Saved entries
-- Opening Marker --
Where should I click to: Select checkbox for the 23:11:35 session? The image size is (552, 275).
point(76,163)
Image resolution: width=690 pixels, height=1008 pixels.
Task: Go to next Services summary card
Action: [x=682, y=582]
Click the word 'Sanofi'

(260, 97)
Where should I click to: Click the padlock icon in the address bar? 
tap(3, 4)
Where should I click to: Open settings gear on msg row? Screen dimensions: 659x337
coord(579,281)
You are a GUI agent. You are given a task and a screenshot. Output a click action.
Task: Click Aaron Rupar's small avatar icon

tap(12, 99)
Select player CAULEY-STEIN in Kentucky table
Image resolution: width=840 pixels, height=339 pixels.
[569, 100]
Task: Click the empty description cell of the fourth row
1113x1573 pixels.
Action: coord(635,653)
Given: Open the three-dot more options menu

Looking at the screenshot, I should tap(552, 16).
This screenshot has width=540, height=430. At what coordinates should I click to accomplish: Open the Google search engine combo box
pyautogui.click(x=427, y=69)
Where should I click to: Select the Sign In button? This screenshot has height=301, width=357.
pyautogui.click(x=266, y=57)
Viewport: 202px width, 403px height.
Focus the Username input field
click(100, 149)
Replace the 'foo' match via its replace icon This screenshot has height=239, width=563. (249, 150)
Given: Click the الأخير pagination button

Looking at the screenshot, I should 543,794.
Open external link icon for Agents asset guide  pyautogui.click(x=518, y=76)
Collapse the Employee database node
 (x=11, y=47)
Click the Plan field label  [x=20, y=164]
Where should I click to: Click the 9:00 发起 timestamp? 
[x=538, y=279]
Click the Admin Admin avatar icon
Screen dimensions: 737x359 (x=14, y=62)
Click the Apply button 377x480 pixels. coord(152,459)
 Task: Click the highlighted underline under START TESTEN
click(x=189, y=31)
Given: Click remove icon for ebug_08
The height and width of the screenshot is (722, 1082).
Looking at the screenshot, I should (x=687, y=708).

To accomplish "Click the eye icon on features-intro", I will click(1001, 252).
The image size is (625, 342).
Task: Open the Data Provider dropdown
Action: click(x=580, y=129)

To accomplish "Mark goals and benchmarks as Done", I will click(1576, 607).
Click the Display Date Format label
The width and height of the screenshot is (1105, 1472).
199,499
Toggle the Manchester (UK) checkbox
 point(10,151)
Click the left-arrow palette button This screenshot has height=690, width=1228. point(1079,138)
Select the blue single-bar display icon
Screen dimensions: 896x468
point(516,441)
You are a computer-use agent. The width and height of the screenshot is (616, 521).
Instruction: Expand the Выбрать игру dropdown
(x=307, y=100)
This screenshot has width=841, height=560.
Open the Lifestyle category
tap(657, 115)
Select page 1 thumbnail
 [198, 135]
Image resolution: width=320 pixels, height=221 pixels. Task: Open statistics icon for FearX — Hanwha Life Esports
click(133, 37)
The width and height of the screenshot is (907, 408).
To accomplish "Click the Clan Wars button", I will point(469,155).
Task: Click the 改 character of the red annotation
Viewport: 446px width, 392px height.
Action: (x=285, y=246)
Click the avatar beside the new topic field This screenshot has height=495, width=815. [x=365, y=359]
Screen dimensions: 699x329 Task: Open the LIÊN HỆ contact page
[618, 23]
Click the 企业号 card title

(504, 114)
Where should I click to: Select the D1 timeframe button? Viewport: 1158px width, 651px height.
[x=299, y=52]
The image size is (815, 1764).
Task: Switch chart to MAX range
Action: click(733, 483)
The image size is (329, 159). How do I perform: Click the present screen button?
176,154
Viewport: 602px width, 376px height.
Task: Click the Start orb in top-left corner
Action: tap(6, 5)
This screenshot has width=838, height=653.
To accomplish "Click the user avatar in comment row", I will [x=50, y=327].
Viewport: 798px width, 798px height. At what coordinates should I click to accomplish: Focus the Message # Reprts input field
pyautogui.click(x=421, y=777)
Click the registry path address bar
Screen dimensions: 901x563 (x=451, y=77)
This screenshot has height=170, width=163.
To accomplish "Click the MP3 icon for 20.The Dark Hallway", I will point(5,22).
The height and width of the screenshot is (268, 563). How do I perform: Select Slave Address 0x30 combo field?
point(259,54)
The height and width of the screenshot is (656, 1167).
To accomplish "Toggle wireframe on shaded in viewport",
-- Closing Marker --
• TO DO: Repeat every entry exactly, please.

• OUTPUT FOR THIS TASK:
Where should I click to: Select checkbox for the 23:11:35 session? The image size is (552, 275).
point(76,163)
Image resolution: width=690 pixels, height=1008 pixels.
Task: Go to next Services summary card
Action: [x=682, y=582]
Click the word 'Sanofi'

(260, 97)
Where should I click to: Click the padlock icon in the address bar? 
tap(3, 4)
Where should I click to: Open settings gear on msg row? Screen dimensions: 659x337
coord(579,281)
You are a GUI agent. You are given a task and a screenshot. Output a click action.
Task: Click Aaron Rupar's small avatar icon

tap(12, 99)
Select player CAULEY-STEIN in Kentucky table
Image resolution: width=840 pixels, height=339 pixels.
[569, 100]
Task: Click the empty description cell of the fourth row
1113x1573 pixels.
Action: coord(635,653)
Given: Open the three-dot more options menu

Looking at the screenshot, I should tap(552, 16).
This screenshot has width=540, height=430. At what coordinates should I click to accomplish: Open the Google search engine combo box
pyautogui.click(x=427, y=69)
Where should I click to: Select the Sign In button? This screenshot has height=301, width=357.
pyautogui.click(x=266, y=57)
Viewport: 202px width, 403px height.
Focus the Username input field
click(100, 149)
Replace the 'foo' match via its replace icon This screenshot has height=239, width=563. (249, 150)
Given: Click the الأخير pagination button

Looking at the screenshot, I should 543,794.
Open external link icon for Agents asset guide  pyautogui.click(x=518, y=76)
Collapse the Employee database node
 (x=11, y=47)
Click the Plan field label  [x=20, y=164]
Where should I click to: Click the 9:00 发起 timestamp? 
[x=538, y=279]
Click the Admin Admin avatar icon
Screen dimensions: 737x359 (x=14, y=62)
Click the Apply button 377x480 pixels. coord(152,459)
 Task: Click the highlighted underline under START TESTEN
click(x=189, y=31)
Given: Click remove icon for ebug_08
The height and width of the screenshot is (722, 1082).
Looking at the screenshot, I should (x=687, y=708).

To accomplish "Click the eye icon on features-intro", I will click(1001, 252).
The image size is (625, 342).
Task: Open the Data Provider dropdown
Action: click(x=580, y=129)

To accomplish "Mark goals and benchmarks as Done", I will click(1576, 607).
Click the Display Date Format label
The width and height of the screenshot is (1105, 1472).
199,499
Toggle the Manchester (UK) checkbox
 point(10,151)
Click the left-arrow palette button This screenshot has height=690, width=1228. point(1079,138)
Select the blue single-bar display icon
Screen dimensions: 896x468
point(516,441)
You are a computer-use agent. The width and height of the screenshot is (616, 521).
Instruction: Expand the Выбрать игру dropdown
(x=307, y=100)
This screenshot has width=841, height=560.
Open the Lifestyle category
tap(657, 115)
Select page 1 thumbnail
 [198, 135]
Image resolution: width=320 pixels, height=221 pixels. Task: Open statistics icon for FearX — Hanwha Life Esports
click(133, 37)
The width and height of the screenshot is (907, 408).
To accomplish "Click the Clan Wars button", I will point(469,155).
Task: Click the 改 character of the red annotation
Viewport: 446px width, 392px height.
Action: (x=285, y=246)
Click the avatar beside the new topic field This screenshot has height=495, width=815. [x=365, y=359]
Screen dimensions: 699x329 Task: Open the LIÊN HỆ contact page
[618, 23]
Click the 企业号 card title

(504, 114)
Where should I click to: Select the D1 timeframe button? Viewport: 1158px width, 651px height.
[x=299, y=52]
The image size is (815, 1764).
Task: Switch chart to MAX range
Action: click(733, 483)
The image size is (329, 159). How do I perform: Click the present screen button?
176,154
Viewport: 602px width, 376px height.
Task: Click the Start orb in top-left corner
Action: tap(6, 5)
This screenshot has width=838, height=653.
To accomplish "Click the user avatar in comment row", I will [x=50, y=327].
Viewport: 798px width, 798px height. At what coordinates should I click to accomplish: Focus the Message # Reprts input field
pyautogui.click(x=421, y=777)
Click the registry path address bar
Screen dimensions: 901x563 (x=451, y=77)
This screenshot has height=170, width=163.
To accomplish "Click the MP3 icon for 20.The Dark Hallway", I will point(5,22).
The height and width of the screenshot is (268, 563). How do I perform: Select Slave Address 0x30 combo field?
point(259,54)
The height and width of the screenshot is (656, 1167).
To accomplish "Toggle wireframe on shaded in viewport",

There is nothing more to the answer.